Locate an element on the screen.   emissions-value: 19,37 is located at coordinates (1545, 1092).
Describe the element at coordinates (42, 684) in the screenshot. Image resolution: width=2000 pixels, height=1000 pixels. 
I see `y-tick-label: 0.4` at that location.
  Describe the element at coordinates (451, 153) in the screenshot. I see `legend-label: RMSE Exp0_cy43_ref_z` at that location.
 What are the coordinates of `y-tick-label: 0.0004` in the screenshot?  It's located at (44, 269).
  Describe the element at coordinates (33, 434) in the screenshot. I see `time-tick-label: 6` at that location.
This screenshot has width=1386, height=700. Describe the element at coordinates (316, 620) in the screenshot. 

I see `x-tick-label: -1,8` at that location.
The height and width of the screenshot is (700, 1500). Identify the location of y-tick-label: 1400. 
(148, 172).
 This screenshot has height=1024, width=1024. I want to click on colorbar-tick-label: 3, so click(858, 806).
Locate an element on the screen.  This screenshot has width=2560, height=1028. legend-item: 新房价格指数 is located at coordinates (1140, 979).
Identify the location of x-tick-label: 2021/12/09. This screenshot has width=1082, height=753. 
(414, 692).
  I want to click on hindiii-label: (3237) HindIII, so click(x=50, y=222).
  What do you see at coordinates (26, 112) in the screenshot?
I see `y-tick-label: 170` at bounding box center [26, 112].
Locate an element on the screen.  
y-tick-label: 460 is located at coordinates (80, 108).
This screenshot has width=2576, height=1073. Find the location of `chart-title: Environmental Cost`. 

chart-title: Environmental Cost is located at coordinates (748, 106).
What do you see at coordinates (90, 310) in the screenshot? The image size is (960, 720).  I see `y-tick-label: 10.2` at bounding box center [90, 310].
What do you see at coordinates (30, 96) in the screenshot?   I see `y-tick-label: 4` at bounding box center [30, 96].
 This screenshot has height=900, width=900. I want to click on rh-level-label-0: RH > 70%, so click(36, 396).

ASSIGNMENT
Copy out the material word for word, from the line containing "Describe the element at coordinates (42, 684)" through the line containing "Describe the element at coordinates (451, 153)", ends included.

YOUR SOLUTION
Describe the element at coordinates (42, 684) in the screenshot. Image resolution: width=2000 pixels, height=1000 pixels. 
I see `y-tick-label: 0.4` at that location.
  Describe the element at coordinates (451, 153) in the screenshot. I see `legend-label: RMSE Exp0_cy43_ref_z` at that location.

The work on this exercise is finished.